I wired a diode on my Polaris Sportsman, so that when the high beam is selected, all three lights are on at the same time. When the low beam is selected only the low beam lights are on. A diode will only allow current to flow in one direction. This is why you will only have the low beams, when low beam is selected and all three will be on when high beam is selected. 

First, you will need to find a diode. Radio Shack has the diode in a package of 4 for $ 2.49. This diode is rated at 6 amps. 

Each low beam light is 22 Watts. 22 W + 22 W = 44 W. 44 Watts / 12 Volts = 3.67 Amps. The diode will handle this with no problem.

Once you have your diode, you will need to solder a piece of wire to each end. I used a piece of green 18 gauge wire and a piece of yellow 18 gauge wire. You will be spliceing into a green and yellow wire. There is a silver stripe on one end of the diode. In the picture, I have this marked with a red arrow. You must solder the green wire to this end. Solder the yellow wire to the other end.










Next,

Remove the pod assembly.

There are two wireing harnesses that come from the left handle bar and pass through the pod. One of these harnesses has a green and a yellow wire in it. If you look where it starts out of the plastic assembly by the grip, you should be able to see the wires before they go into the covering. Follow this covering down to an area inside the pod. 

Carefully cut a slit( I cut a 4" slit) into the covering to expose the wires. 

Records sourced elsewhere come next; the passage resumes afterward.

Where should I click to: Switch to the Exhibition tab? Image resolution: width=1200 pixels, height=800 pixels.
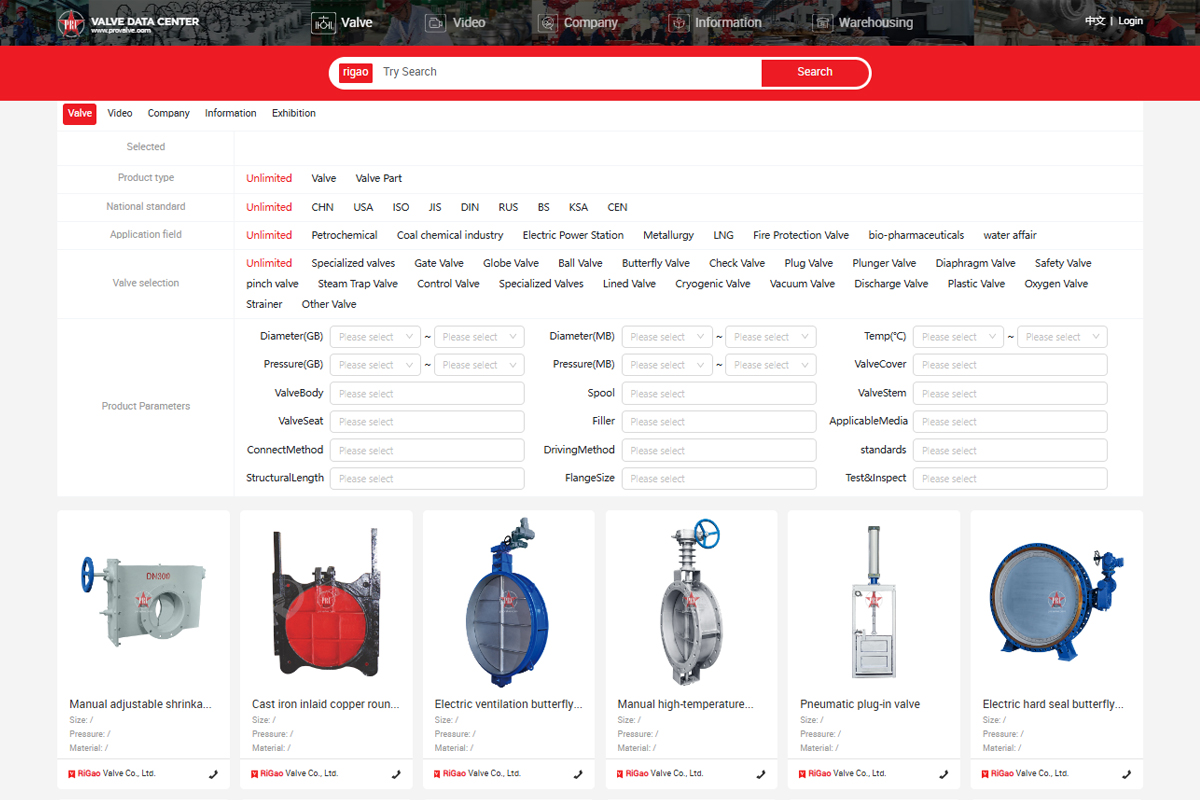point(293,113)
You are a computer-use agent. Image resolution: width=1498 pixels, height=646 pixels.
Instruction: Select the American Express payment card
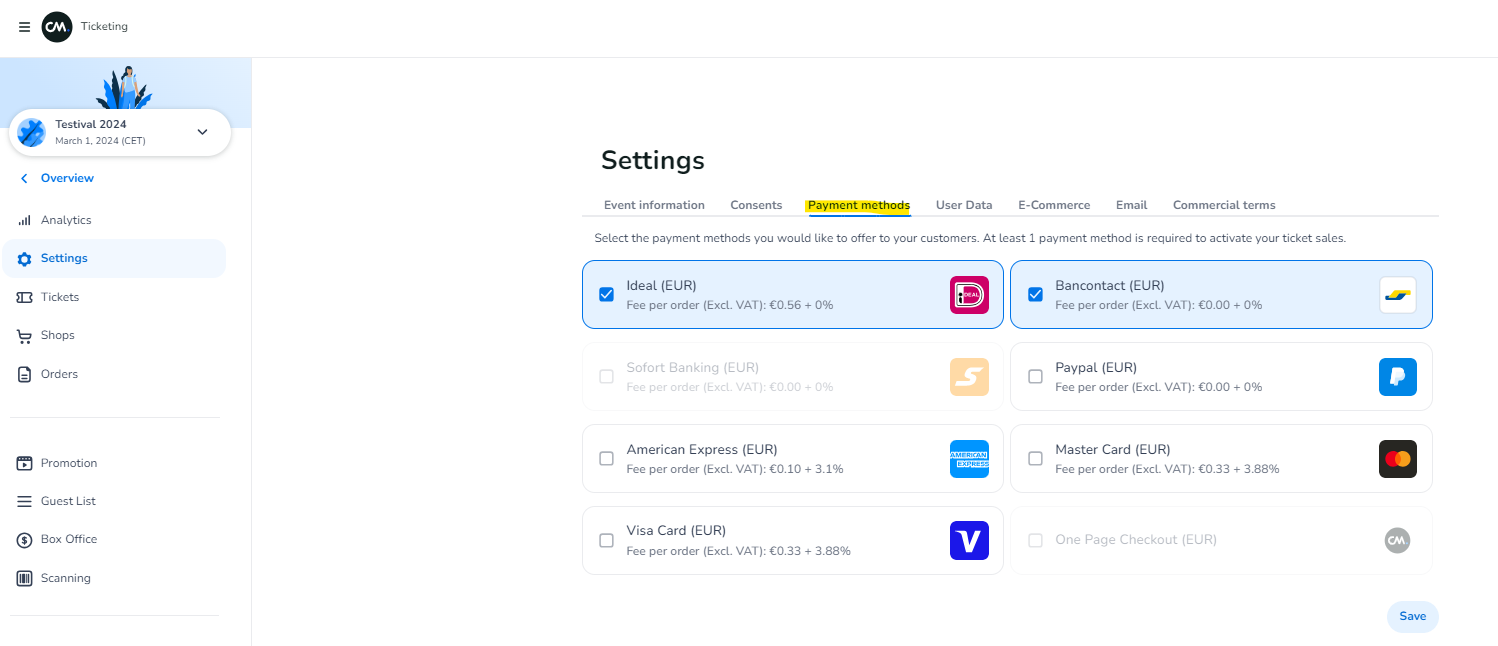tap(792, 458)
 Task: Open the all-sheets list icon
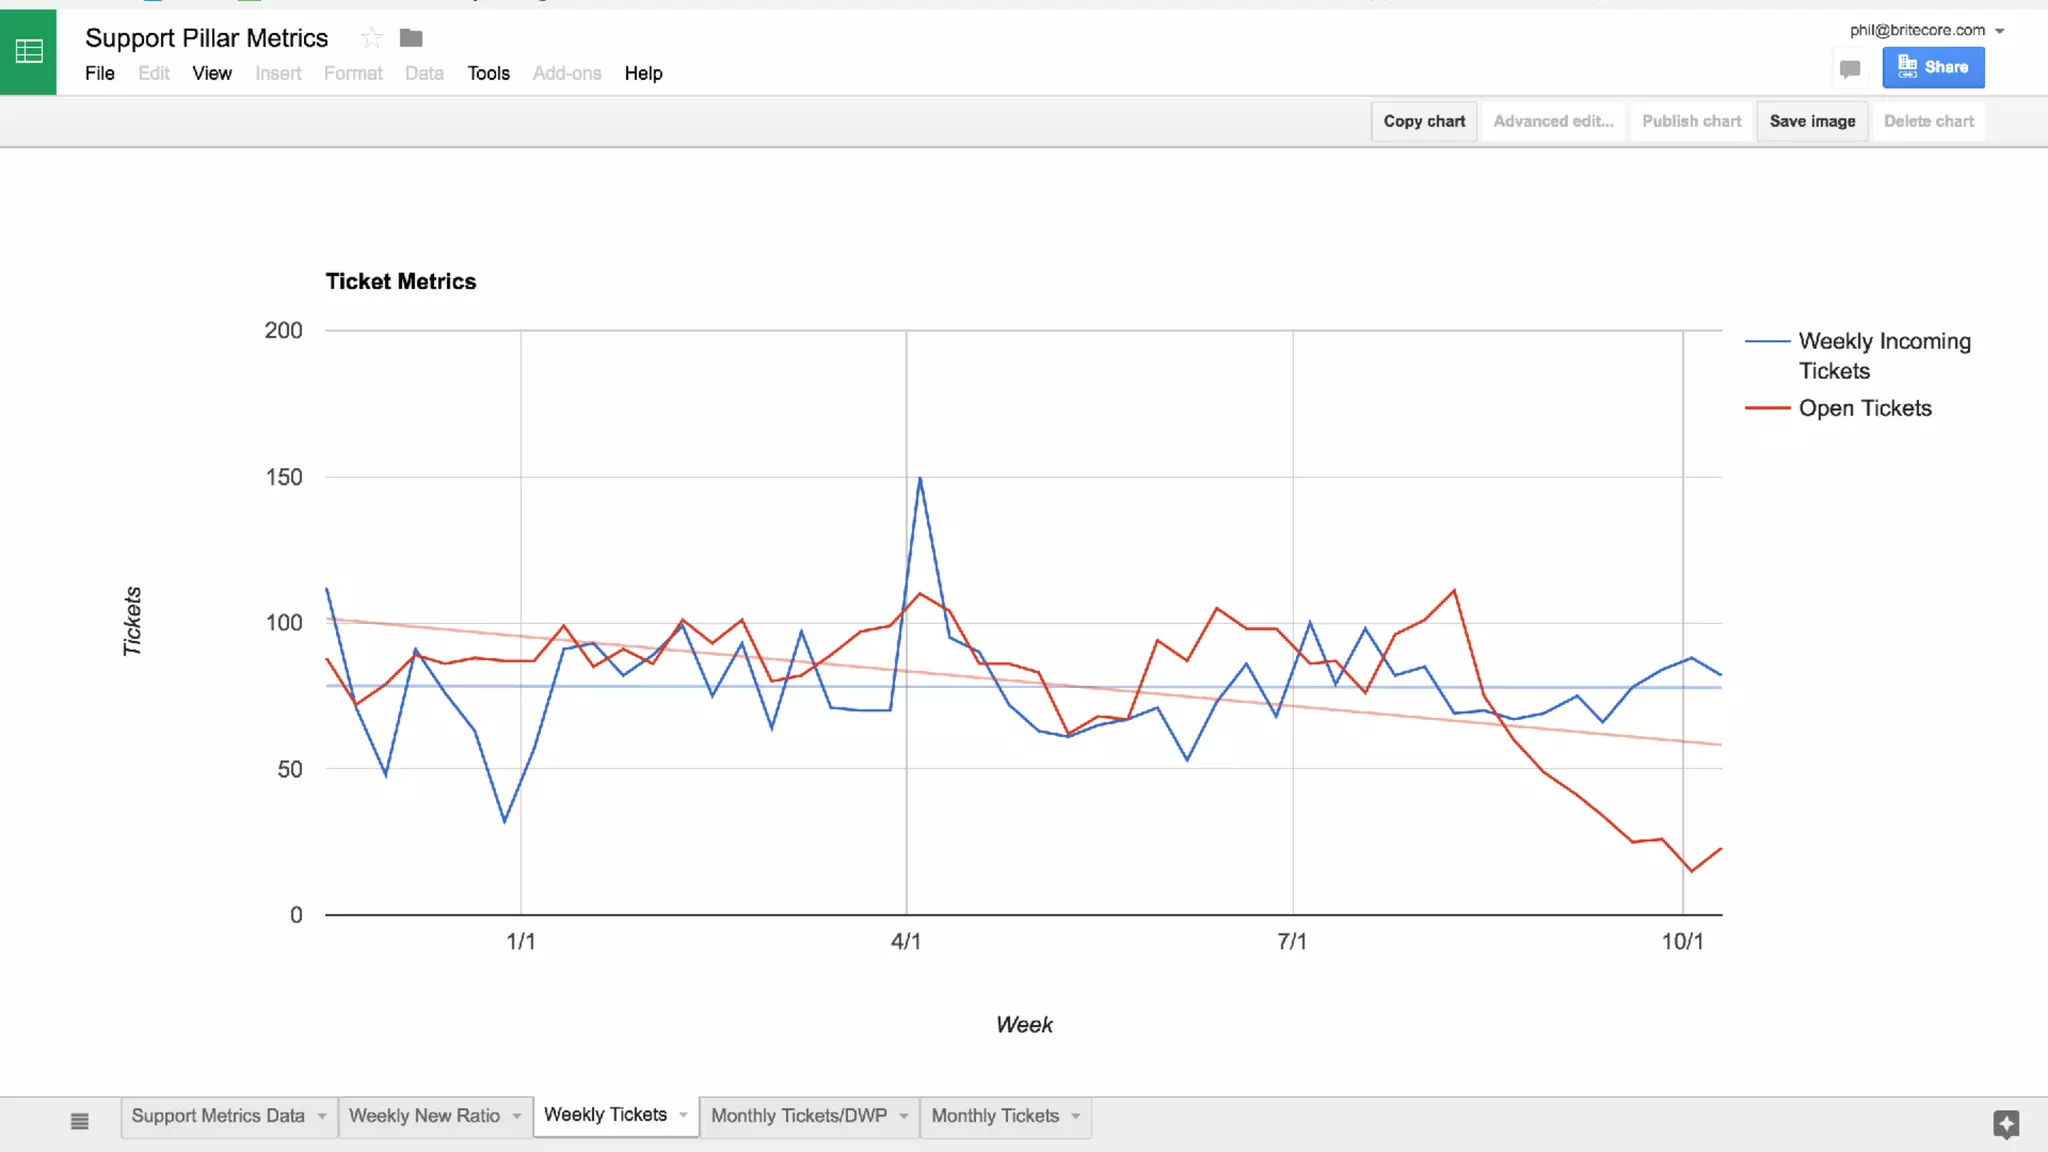[x=80, y=1121]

Use a scotch lock to connect your diode yellow wire to the yellow wire, and a scotch lock to connect the green diode wire to the green wire. Use pliers to lock scotch locks.
*Note:* You can solder your wires together if you do not like to use scotch locks.

Test time. Verify that it works properly.

Wrap the area that you cut open with electric tap.

Use nylon wire ties to replace any wire ties that you cut.

Put pod assembly back on.

Thats it


----------



## SPORTSMAN

Basscat , I turn the high/low beam switch half way and wella. both lights on at same time.


----------



## TeamPolarisracing

i mounted a spot light on my front racks. works well.


----------



## Basscat

Sportsman, I had tried that with mine, but it would not stay in between. This was how I solved my problem.


----------



## jig head

Basscat thanks for the post I will be doing that on mine real soon.


----------



## jlc012

basscat thanks for the post, I did exactly what you described and it works great. I have one question though, the diode heats a lot enough to melt the electric tape I put around it. I went and got a 25 amop diode but it heats as well. but it works. Is this normal?


----------



## jlc012

Thanks for post, Is the diode supposed to get hot? like very hot?


----------



## wally-eye

His post was from over 4 years ago.............just wondering if you noticed that.........


----------